--- WORK INSTRUCTIONS ---
From the data below, copy each line that includes the word "אפליקציית".

[Data extracted from a collection]
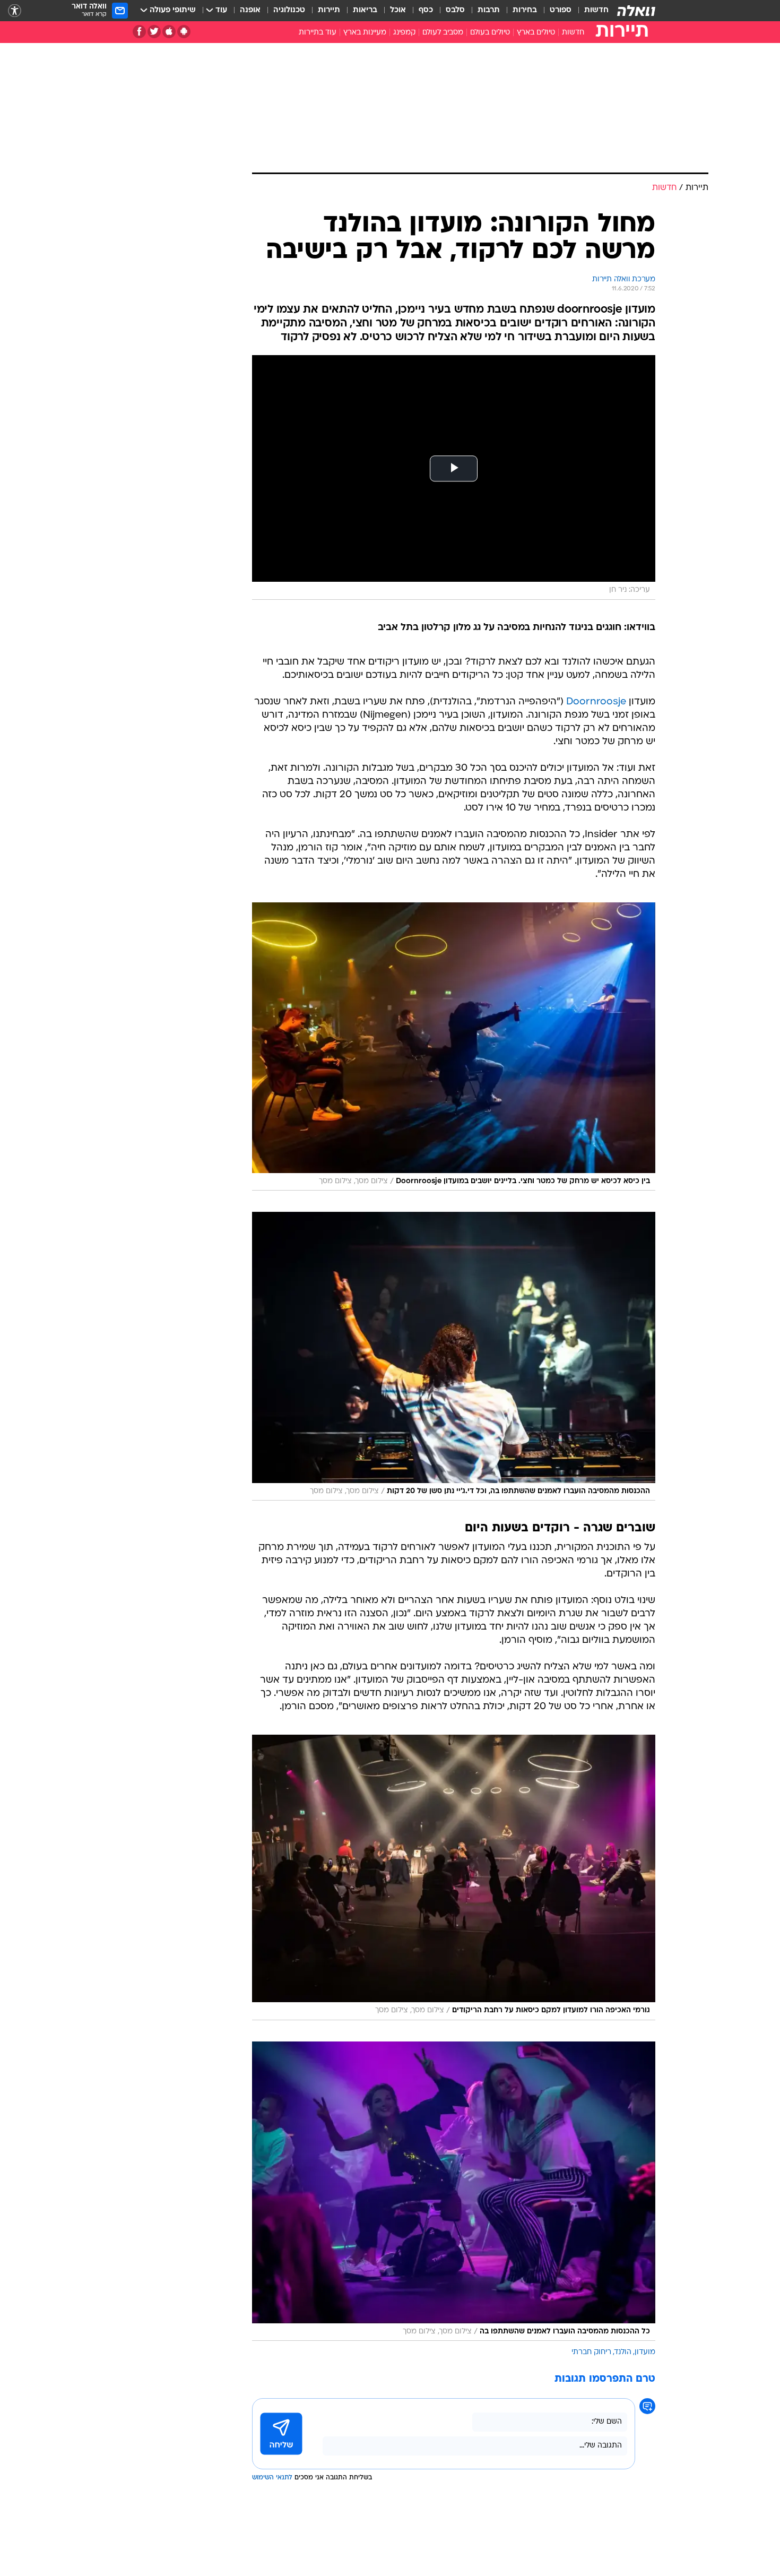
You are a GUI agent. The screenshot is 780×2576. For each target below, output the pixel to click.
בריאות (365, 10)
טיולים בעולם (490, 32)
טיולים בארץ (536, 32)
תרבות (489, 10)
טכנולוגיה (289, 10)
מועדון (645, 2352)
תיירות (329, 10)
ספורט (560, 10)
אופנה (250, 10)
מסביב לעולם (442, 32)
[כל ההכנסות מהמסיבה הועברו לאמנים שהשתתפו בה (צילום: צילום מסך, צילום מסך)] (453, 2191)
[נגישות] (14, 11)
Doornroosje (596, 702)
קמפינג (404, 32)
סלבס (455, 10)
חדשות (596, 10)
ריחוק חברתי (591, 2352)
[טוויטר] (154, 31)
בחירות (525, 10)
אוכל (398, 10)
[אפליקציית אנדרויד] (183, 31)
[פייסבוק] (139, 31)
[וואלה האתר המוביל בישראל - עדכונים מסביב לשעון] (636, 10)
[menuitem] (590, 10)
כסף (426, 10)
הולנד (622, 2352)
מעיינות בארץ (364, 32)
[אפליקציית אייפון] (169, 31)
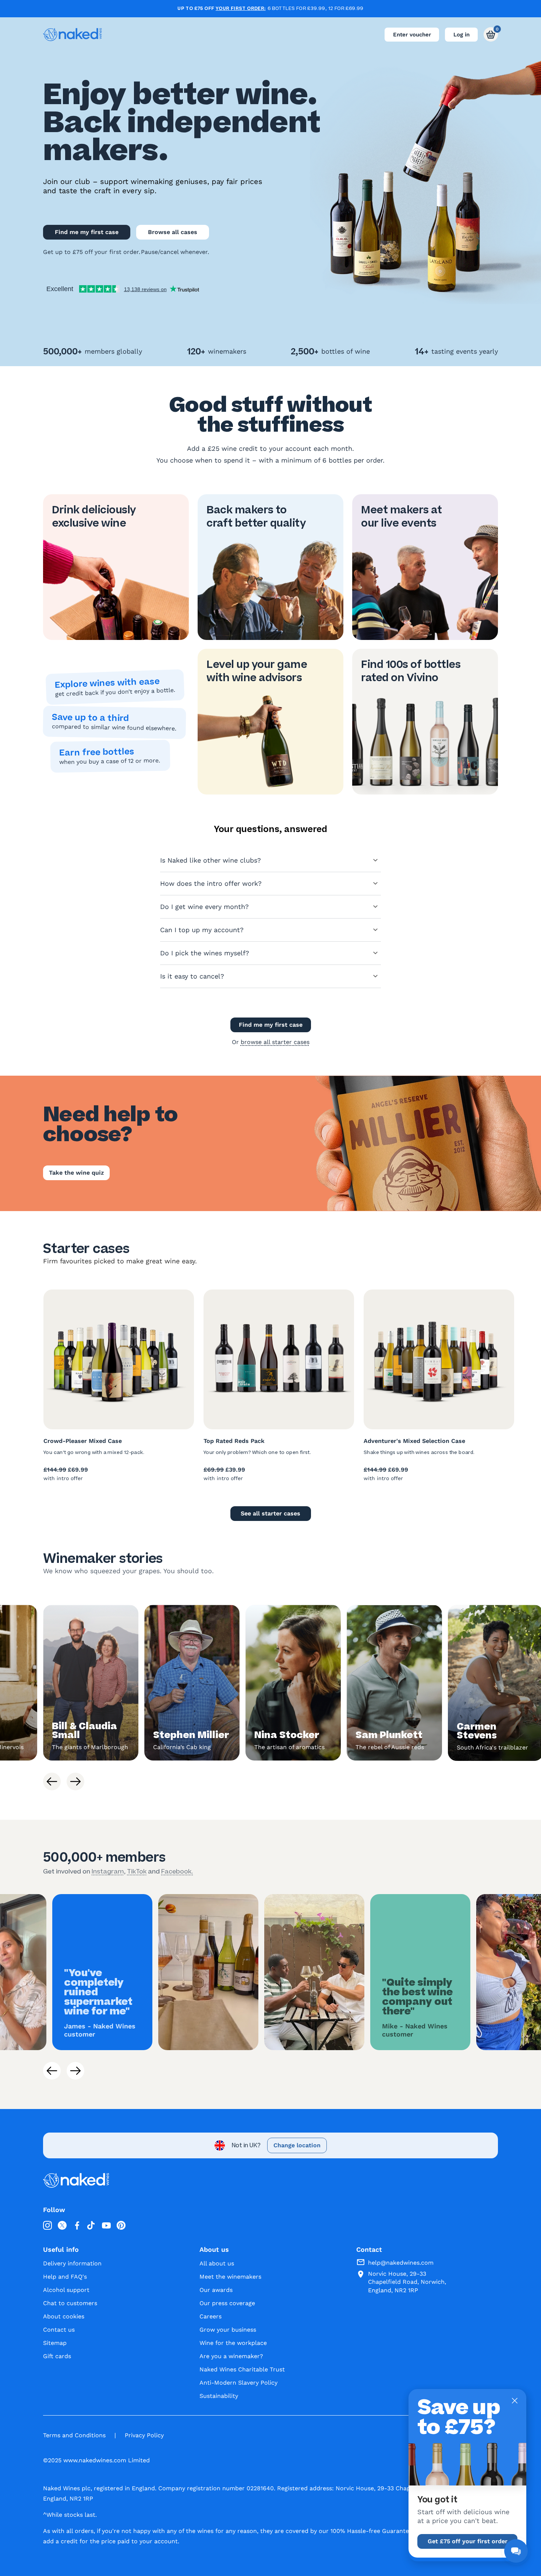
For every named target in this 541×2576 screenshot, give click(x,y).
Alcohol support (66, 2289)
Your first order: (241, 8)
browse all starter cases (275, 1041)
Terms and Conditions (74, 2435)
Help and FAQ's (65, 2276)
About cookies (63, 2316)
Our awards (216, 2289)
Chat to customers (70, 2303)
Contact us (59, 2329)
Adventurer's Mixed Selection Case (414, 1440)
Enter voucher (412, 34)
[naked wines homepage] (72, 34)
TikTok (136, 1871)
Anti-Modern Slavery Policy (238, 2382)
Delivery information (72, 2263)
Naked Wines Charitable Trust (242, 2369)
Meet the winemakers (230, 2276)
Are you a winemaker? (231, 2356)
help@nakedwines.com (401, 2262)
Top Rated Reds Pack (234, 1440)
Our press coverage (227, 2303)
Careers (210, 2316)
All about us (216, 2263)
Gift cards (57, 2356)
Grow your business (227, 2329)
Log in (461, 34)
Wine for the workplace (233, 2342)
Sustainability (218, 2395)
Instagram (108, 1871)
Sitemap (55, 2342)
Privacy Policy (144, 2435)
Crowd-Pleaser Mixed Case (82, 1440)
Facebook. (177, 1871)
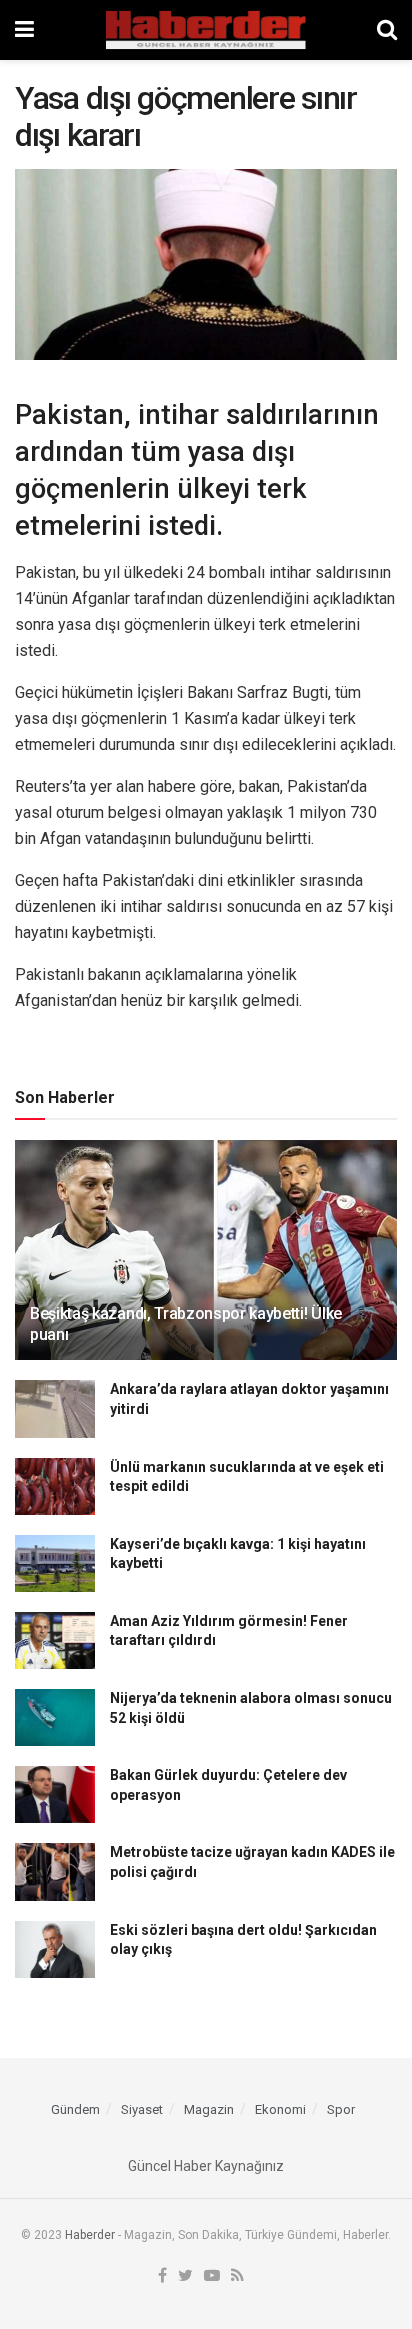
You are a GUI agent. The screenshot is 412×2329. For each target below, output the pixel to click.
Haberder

--- OUTPUT FOR THIS TASK ---
[אפליקציית אנדרויד] (183, 31)
[אפליקציית אייפון] (169, 31)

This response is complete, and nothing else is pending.